Reproduce the rows below verbatim, starting with the line containing "Given: Uncheck the checkbox for row No 3" and ending with the line containing "Image resolution: width=1069", both included.

- _PROVIDED INFORMATION_
● ● ●

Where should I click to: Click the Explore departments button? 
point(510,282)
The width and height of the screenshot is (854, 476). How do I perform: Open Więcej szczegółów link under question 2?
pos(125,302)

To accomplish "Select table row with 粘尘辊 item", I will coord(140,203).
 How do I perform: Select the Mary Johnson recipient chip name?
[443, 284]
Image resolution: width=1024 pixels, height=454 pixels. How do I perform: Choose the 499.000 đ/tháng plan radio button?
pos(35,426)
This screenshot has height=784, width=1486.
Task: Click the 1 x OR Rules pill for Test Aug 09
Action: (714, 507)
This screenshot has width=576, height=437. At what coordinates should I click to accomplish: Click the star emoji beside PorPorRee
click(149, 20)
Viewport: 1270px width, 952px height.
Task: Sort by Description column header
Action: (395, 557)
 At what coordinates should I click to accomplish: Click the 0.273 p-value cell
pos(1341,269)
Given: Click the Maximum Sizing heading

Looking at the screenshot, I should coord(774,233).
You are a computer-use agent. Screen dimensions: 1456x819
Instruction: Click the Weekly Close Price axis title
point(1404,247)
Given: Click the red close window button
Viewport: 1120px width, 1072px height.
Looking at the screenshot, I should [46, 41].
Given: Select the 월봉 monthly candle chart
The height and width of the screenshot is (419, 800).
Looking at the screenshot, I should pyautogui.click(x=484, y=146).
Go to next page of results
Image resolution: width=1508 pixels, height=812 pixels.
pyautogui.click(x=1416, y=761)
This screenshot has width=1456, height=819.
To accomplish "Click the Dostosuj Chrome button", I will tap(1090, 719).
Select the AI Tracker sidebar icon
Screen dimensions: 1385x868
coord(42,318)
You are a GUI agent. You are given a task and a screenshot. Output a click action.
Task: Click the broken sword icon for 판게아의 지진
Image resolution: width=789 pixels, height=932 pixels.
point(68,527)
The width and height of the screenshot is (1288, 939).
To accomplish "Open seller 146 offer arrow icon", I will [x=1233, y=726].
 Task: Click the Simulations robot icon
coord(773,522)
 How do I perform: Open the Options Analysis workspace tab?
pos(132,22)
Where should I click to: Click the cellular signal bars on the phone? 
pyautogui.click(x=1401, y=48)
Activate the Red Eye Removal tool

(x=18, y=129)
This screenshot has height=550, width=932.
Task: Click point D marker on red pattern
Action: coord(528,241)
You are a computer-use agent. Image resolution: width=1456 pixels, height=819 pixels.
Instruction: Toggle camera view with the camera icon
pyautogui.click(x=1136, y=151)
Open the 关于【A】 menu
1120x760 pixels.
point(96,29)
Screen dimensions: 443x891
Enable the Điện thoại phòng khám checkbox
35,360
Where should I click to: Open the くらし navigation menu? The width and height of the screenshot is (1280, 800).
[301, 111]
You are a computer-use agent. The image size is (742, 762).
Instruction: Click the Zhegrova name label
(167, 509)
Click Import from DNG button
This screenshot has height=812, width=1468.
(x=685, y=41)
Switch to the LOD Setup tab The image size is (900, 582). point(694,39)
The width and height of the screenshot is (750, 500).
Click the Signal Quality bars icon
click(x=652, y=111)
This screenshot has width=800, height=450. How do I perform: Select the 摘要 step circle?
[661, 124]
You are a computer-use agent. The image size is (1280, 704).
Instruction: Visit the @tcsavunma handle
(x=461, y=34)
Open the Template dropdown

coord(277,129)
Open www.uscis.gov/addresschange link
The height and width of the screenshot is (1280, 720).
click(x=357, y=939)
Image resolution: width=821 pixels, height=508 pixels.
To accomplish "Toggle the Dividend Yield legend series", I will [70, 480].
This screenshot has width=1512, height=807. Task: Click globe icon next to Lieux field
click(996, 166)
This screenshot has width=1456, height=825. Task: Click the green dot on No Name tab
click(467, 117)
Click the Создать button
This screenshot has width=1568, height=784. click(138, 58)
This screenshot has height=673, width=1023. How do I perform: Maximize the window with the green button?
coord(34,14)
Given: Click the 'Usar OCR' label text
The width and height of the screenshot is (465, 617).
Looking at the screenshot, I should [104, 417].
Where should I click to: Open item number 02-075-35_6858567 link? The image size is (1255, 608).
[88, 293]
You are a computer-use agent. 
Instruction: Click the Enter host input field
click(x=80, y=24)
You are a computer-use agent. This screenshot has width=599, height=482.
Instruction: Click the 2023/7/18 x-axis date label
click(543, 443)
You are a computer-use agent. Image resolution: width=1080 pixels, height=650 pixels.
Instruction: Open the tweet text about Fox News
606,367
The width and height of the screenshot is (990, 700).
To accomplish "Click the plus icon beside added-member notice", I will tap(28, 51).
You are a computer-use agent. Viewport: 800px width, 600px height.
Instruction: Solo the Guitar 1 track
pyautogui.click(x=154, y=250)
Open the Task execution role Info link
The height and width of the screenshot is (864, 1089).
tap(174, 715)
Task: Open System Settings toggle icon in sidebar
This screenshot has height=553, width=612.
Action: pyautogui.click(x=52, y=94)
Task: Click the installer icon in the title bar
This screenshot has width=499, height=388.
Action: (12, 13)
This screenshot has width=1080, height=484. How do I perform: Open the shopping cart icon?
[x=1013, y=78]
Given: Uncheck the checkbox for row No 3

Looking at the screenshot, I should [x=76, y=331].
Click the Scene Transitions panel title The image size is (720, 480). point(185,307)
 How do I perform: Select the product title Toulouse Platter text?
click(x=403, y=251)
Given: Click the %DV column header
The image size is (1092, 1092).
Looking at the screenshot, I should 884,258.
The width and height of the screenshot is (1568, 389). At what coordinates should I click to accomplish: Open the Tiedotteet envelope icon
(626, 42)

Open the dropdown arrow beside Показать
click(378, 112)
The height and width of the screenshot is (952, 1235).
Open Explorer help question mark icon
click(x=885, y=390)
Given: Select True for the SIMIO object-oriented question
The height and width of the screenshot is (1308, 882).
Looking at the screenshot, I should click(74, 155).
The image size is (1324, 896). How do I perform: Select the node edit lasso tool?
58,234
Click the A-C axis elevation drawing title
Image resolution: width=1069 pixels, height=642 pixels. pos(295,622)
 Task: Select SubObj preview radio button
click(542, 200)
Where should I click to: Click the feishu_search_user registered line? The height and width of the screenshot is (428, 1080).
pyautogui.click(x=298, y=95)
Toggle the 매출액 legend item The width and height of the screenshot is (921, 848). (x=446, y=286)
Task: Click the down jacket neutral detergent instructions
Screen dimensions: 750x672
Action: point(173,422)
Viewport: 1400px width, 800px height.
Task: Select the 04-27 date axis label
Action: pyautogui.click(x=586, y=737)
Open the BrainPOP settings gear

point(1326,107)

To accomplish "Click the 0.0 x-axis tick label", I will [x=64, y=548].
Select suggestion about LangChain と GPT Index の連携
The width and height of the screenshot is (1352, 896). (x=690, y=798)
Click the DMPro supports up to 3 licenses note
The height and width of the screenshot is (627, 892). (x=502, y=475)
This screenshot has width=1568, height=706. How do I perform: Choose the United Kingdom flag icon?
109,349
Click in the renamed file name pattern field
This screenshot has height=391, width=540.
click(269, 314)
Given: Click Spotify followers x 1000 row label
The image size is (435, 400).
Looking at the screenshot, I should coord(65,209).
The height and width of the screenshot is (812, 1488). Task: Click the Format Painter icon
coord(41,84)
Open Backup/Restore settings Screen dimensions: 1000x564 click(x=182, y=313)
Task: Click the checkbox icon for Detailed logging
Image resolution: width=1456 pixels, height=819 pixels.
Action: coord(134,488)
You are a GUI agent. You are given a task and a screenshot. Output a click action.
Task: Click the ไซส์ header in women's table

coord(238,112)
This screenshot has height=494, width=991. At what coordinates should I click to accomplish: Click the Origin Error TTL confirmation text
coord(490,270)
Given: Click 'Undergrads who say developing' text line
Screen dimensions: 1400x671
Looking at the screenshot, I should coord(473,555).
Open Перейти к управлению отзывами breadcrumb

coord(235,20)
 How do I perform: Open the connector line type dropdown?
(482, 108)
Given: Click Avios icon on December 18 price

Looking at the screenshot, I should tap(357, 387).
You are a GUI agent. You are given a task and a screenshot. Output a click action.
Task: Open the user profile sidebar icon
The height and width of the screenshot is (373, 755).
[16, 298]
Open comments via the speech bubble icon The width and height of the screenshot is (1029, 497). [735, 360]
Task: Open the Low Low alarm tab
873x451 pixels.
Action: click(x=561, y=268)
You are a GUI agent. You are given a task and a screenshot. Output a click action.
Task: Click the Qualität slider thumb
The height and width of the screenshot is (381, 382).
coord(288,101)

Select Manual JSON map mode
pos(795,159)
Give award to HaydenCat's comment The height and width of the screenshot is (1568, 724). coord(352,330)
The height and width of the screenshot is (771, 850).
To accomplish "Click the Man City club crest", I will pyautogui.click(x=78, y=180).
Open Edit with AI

● ● ●

- _CORRECT ANSWER_
Given: Uncheck the checkbox for row No 3

Looking at the screenshot, I should [x=76, y=331].
Click the Scene Transitions panel title The image size is (720, 480). point(185,307)
 How do I perform: Select the product title Toulouse Platter text?
click(x=403, y=251)
Given: Click the %DV column header
The image size is (1092, 1092).
Looking at the screenshot, I should 884,258.
The width and height of the screenshot is (1568, 389). At what coordinates should I click to accomplish: Open the Tiedotteet envelope icon
(626, 42)

Open the dropdown arrow beside Показать
click(378, 112)
The height and width of the screenshot is (952, 1235).
Open Explorer help question mark icon
click(x=885, y=390)
Given: Select True for the SIMIO object-oriented question
The height and width of the screenshot is (1308, 882).
Looking at the screenshot, I should click(74, 155).
The image size is (1324, 896). How do I perform: Select the node edit lasso tool?
58,234
Click the A-C axis elevation drawing title
Image resolution: width=1069 pixels, height=642 pixels. pos(295,622)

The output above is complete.